India can achieve its vision of 'energy independence' by 2047, the year by which it aims to become a 'developed economy', according to a new study 'Pathways to Atmanirbhar Bharat' released by the U.S. Department of Energy’s Lawrence Berkeley National Laboratory (Berkeley Lab).
Examining India’s three most energy-intensive sectors (power, transport, and industry), the study determines that achieving "energy independence" will generate significant economic, environmental, and energy benefits. "This includes $2.5 trillion in consumer savings through 2047, reducing fossil fuel import expenditure by 90% or $240 billion per year by 2047, enhancing India’s industrial competitiveness globally, and enabling India’s net-zero commitment ahead of schedule."
India is the third largest energy consumer in the world and its energy demand will quadruple in the coming decades, thanks to the rapid economic growth.

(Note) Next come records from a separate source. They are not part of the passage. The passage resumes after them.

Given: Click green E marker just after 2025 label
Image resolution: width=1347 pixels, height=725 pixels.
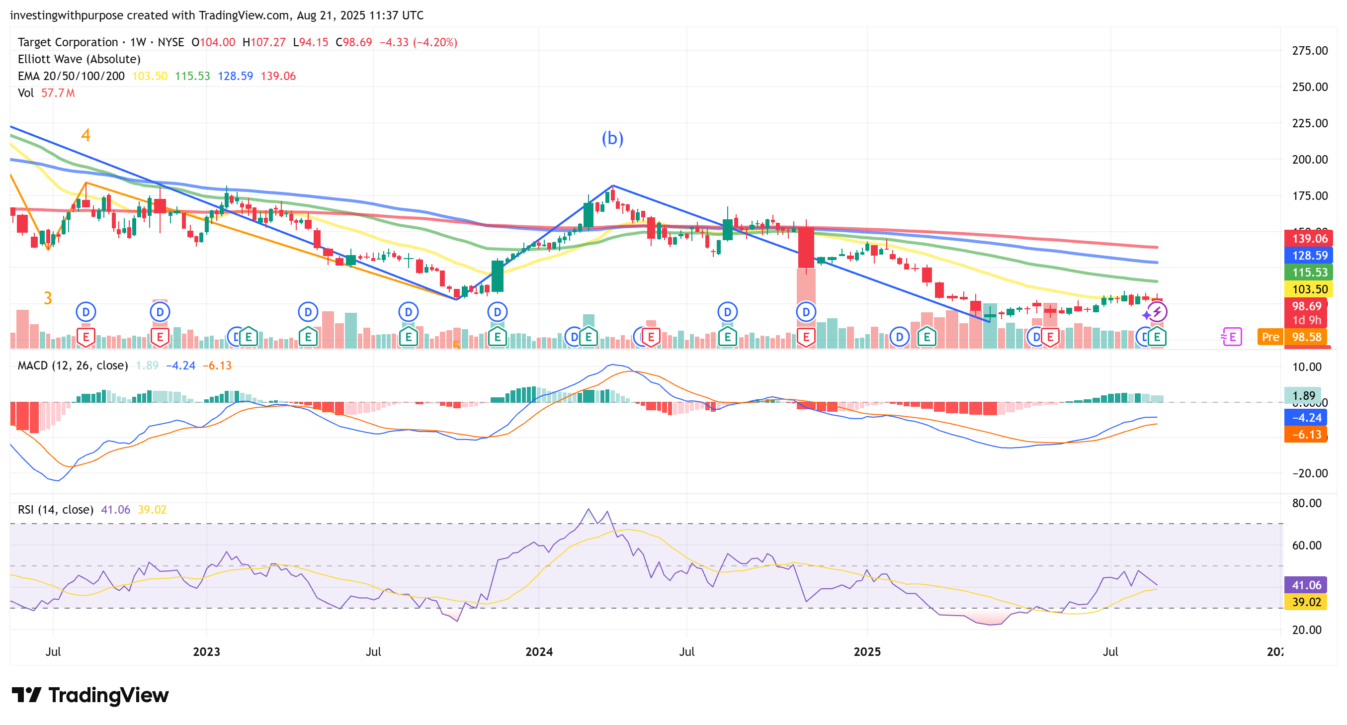Looking at the screenshot, I should [x=927, y=337].
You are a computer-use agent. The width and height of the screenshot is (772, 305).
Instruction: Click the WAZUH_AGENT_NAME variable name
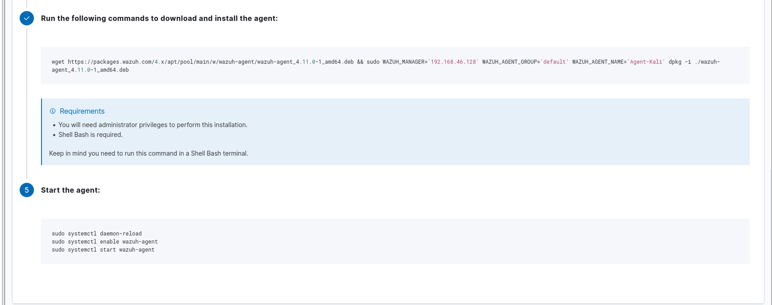[x=597, y=62]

Currently, it must import 90% of the oil, 80% of the industrial coal, and 40% of the natural gas it consumes. "Price and supply volatility in the global energy markets, as witnessed in recent years, strain India’s foreign exchange reserves, resulting in economy-wide inflation," says the report.

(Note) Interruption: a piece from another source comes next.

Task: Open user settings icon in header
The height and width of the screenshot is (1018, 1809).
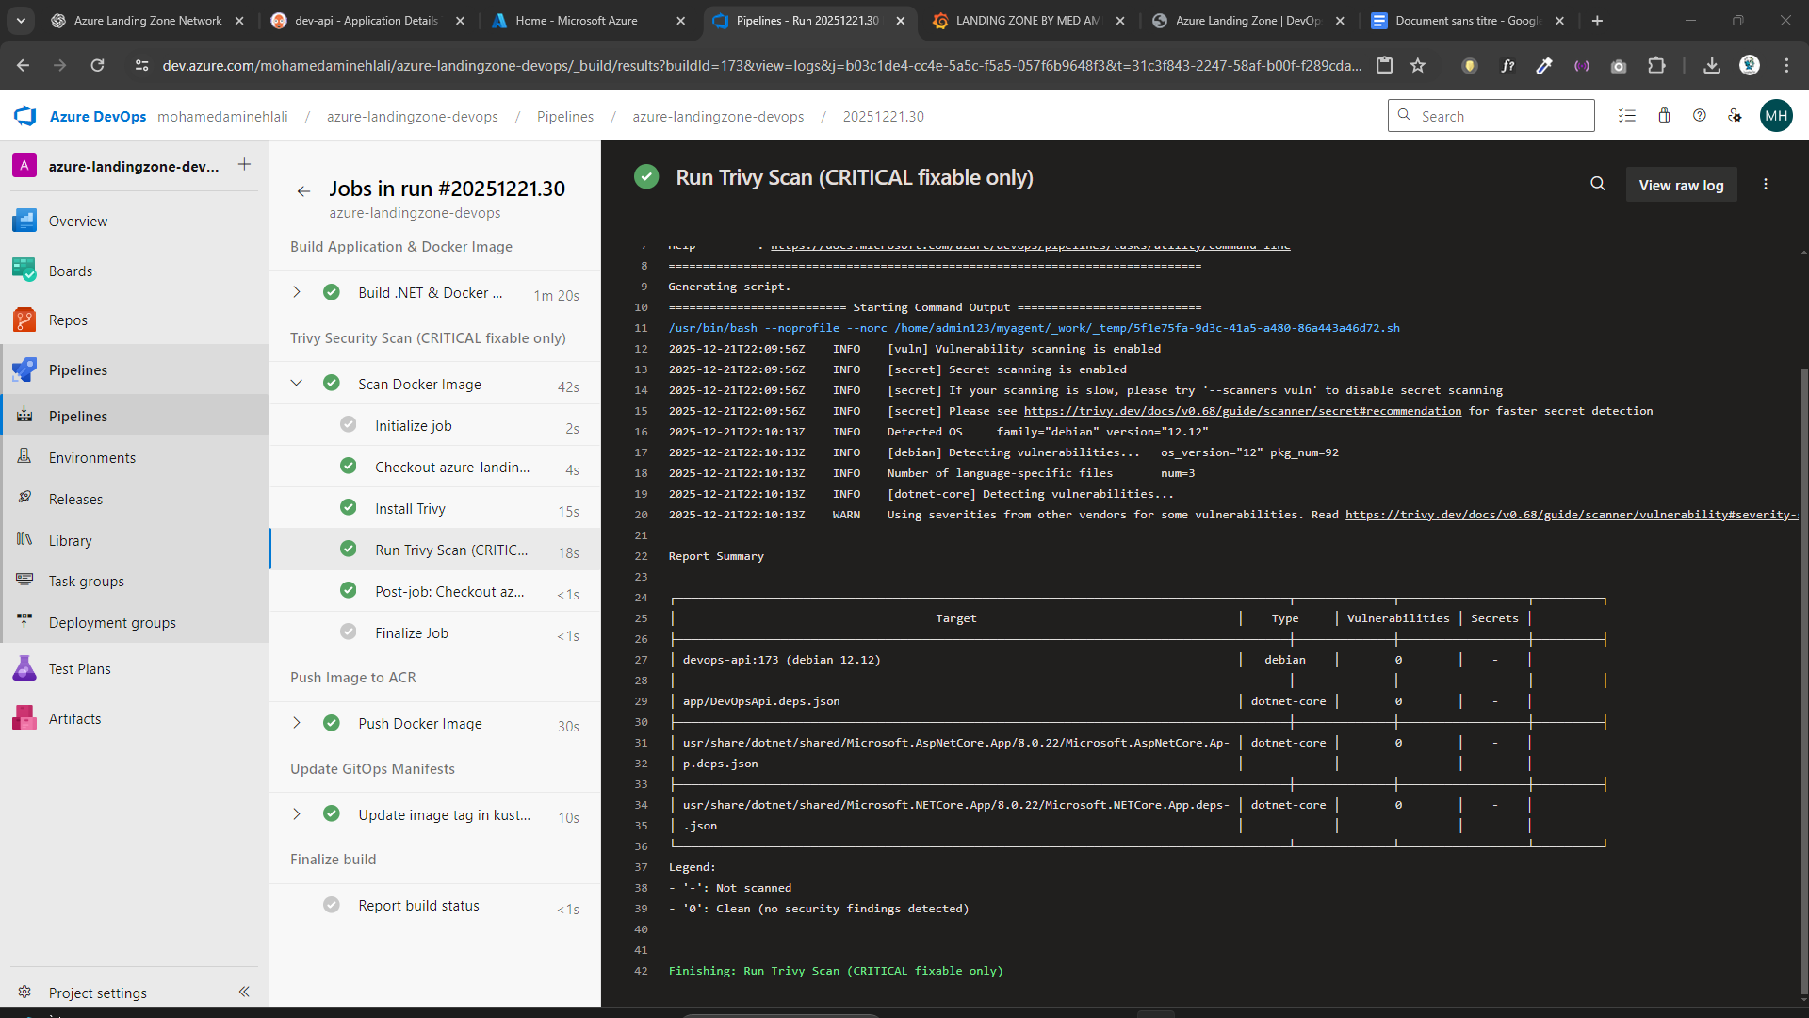Action: coord(1735,116)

Notably, in the Union Budget 2023, the government announced an outlay of ₹19,700 crore for the Green Hydrogen Mission to facilitate transition of the economy to low carbon intensity, reduce dependence on fossil fuel imports. The target is to reach an annual production of 5 MMT by 2030, Union minister of new and renewable energy and power RK Singh said in Parliament last week.

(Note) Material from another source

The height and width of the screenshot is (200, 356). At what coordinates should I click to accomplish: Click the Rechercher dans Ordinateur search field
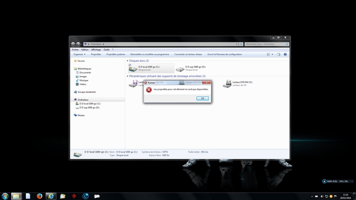(x=265, y=44)
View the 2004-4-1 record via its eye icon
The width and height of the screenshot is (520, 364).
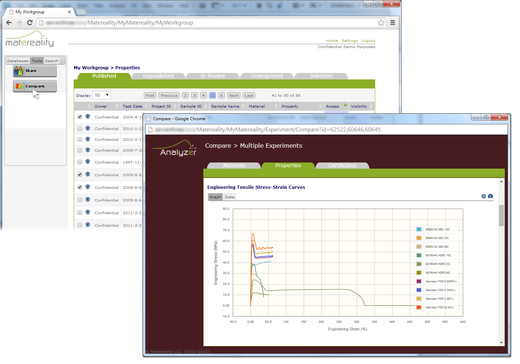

“The case for clean energy has never been stronger. India has achieved the world’s lowest renewable energy prices and has found some of the world’s largest lithium reserves,” said Nikit Abhyankar, Berkeley Lab scientist and the lead author of the study. “This can propel India towards cost-effective energy independence in a way that is economically and environmentally advantageous.”
The study shows that India’s energy independence pathway would involve the power sector installing more than 500 GW of non-fossil electricity generation capacity by 2030, a goal already announced by the government, followed by an 80% clean grid by 2040 and 90% by 2047.
Nearly 100% of new vehicle sales could be electric by 2035, forecasts the study, adding that heavy industrial production could shift primarily to green hydrogen and electrification: 90% of iron and steel, 90% of cement, and 100% of fertilisers by 2047.
The study finds that India has a unique advantage to leapfrog to a clean energy future since the bulk of its energy infrastructure has yet to be built. It says that India’s growing energy demand offers a significant runway of 15 years for the existing fossil energy assets to transition to clean energy, and that this transition will be important to do in concert with the most affected communities, ensuring an equitable transition for the country’s workforce.
Meanwhile, major steps taken by the government to accelerate the Indian economy’s transition to one powered by green energy include are permitting FDI (foreign direct investment) up to 100% under the automatic route for renewable energy proejcts; waiver of inter-state transmission system (ISTS) charges; and setting up of ultra mega renewable energy parks.